**Problem 1**
In the Titanic data-cleaning text, replace "passengers" with "travelers" and write out everything from "This project is" down to "library(RColorBrewer)".
**Problem 2**
Carry on the Titanic data-cleaning text from the point where it stops.

##### Selected extract #####

This project is working on data cleaning so that it can be used for analysis and visualization. There are several statistical tests, visualizations and interpretations.
Data from titanic3.csv
Titanic3 data (titanic3.csv) contains information on the survival status of individual passengers on board the Titanic. This data does not contain information about the ship’s crew, but includes the actual and estimated ages of nearly 80% of the passengers.
WordCloud is a technique to show which words are the most frequent among the given text.
Create a wordcloud from the data in the home/destination variable and interpret it.
In this case, we use the word cloud to make it easier to find out the home and destination of the most passengers on the Titanic.
library(wordcloud2)
library(rvest)
library(RColorBrewer)
library(tm)

##### Source material #####

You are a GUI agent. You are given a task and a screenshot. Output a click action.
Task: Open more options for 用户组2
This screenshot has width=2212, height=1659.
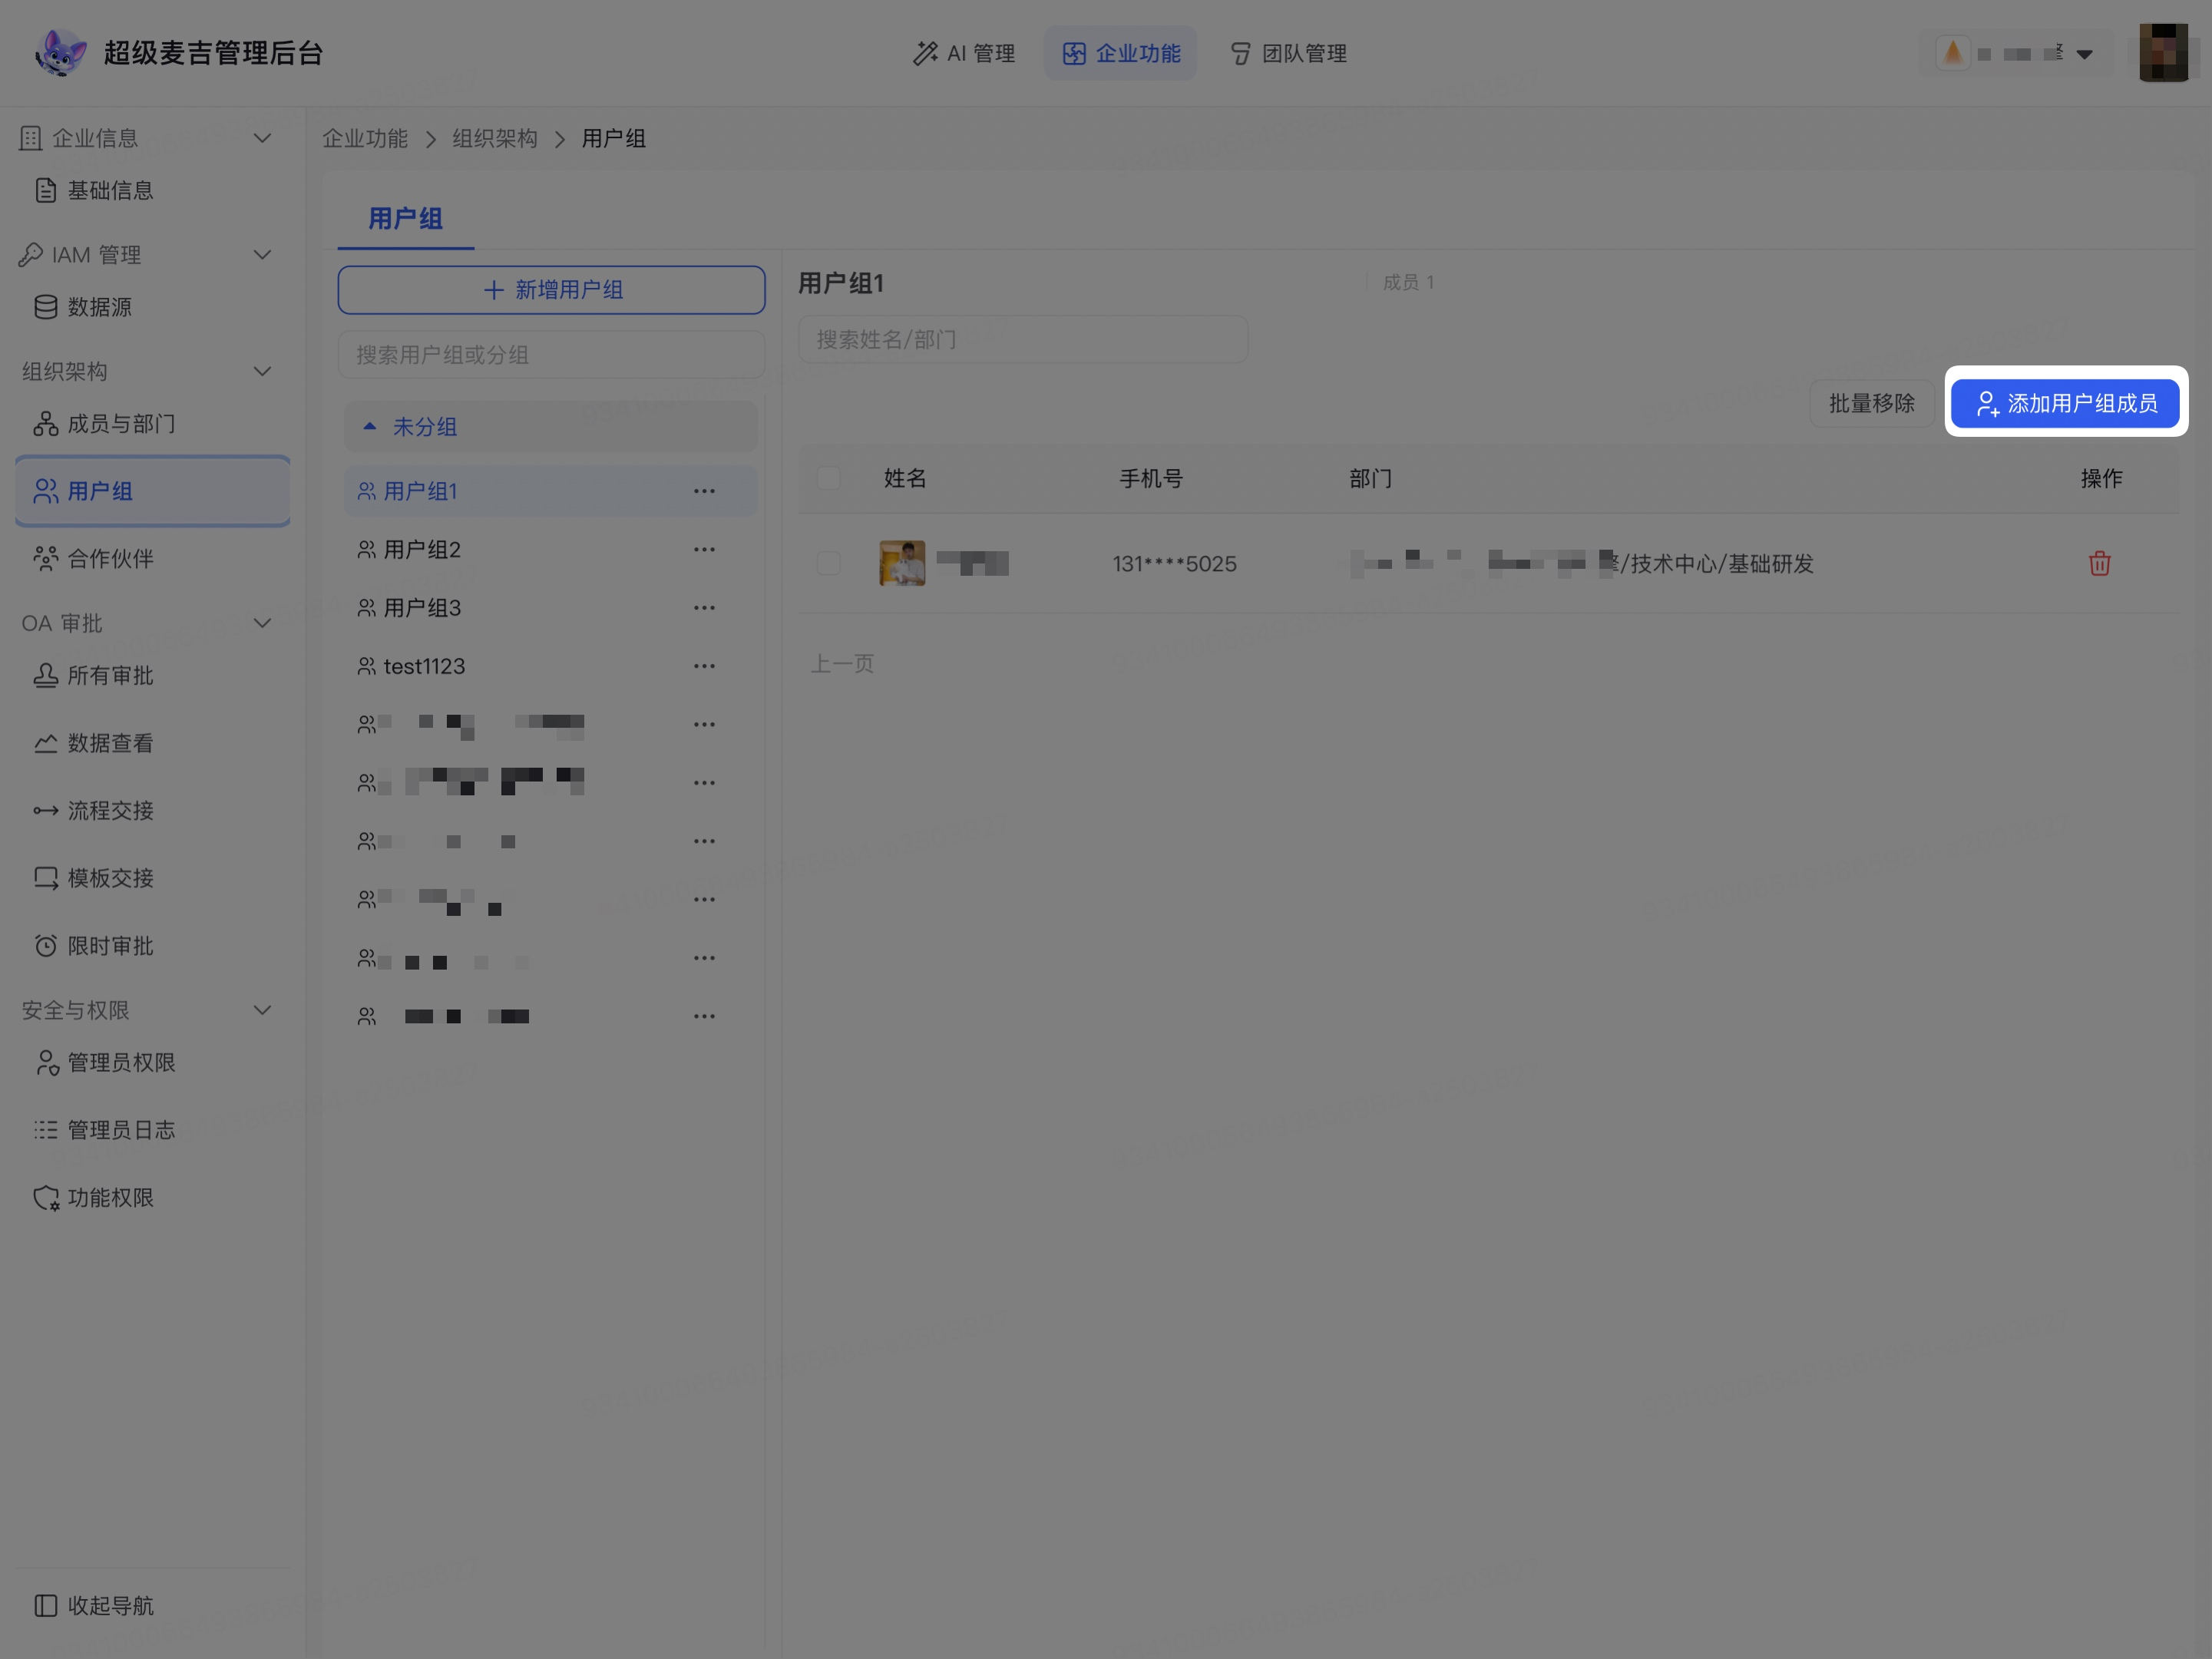[704, 549]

#####

**Reply 1**
This project is working on data cleaning so that it can be used for analysis and visualization. There are several statistical tests, visualizations and interpretations.
Data from titanic3.csv
Titanic3 data (titanic3.csv) contains information on the survival status of individual travelers on board the Titanic. This data does not contain information about the ship’s crew, but includes the actual and estimated ages of nearly 80% of the travelers.
WordCloud is a technique to show which words are the most frequent among the given text.
Create a wordcloud from the data in the home/destination variable and interpret it.
In this case, we use the word cloud to make it easier to find out the home and destination of the most travelers on the Titanic.
library(wordcloud2)
library(rvest)
library(RColorBrewer)

**Reply 2**
## Loading required package: NLP
library(SnowballC)
library(tidytext)
dat <- read.csv(file="D:/A SEMESTER 5/KOMSTAT/uts/titanic3.csv",head=TRUE)
str(dat)
## 'data.frame': 1309 obs. of 14 variables:
## $ pclass : int 1 1 1 1 1 1 1 1 1 1 ...
## $ survived : int 1 1 0 0 0 1 1 0 1 0 ...
## $ name : chr "Allen, Miss. Elisabeth Walton" "Allison, Master. Hudson Trevor" "Allison, Miss. Helen Loraine" "Allison, Mr. Hudson Joshua Creighton" ...
## $ sex : chr "female" "male" "female" "male" ...
## $ age : num 29 0.92 2 30 25 48 63 39 53 71 ...
## $ sibsp : int 0 1 1 1 1 0 1 0 2 0 ...
## $ parch : int 0 2 2 2 2 0 0 0 0 0 ...
## $ ticket : chr "24160" "113781" "113781" "113781" ...
## $ fare : num 211 152 152 152 152 ...
## $ cabin : chr "B5" "C22 C26" "C22 C26" "C22 C26" ...
## $ embarked : chr "S" "S" "S" "S" ...
## $ boat : chr "2" "11" "" "" ...
## $ body : int NA NA NA 135 NA NA NA NA NA 22 ...
## $ home.dest: chr "St Louis, MO" "Montreal, PQ / Chesterville, ON" "Montreal, PQ / Chesterville, ON" "Montreal, PQ / Chesterville, ON" ...
setwd("D:\\A SEMESTER 5\\KOMSTAT\\uts")
home = dat$home.dest
write.table(home,"home.txt")
data=read.table("home.txt")
cdata=file.path("D:","A SEMESTER 5","KOMSTAT","uts","home.txt")
docs=Corpus(DirSource("D:\\A SEMESTER 5\\KOMSTAT\\uts", pattern = "home.txt", encoding
= "UTF-8"))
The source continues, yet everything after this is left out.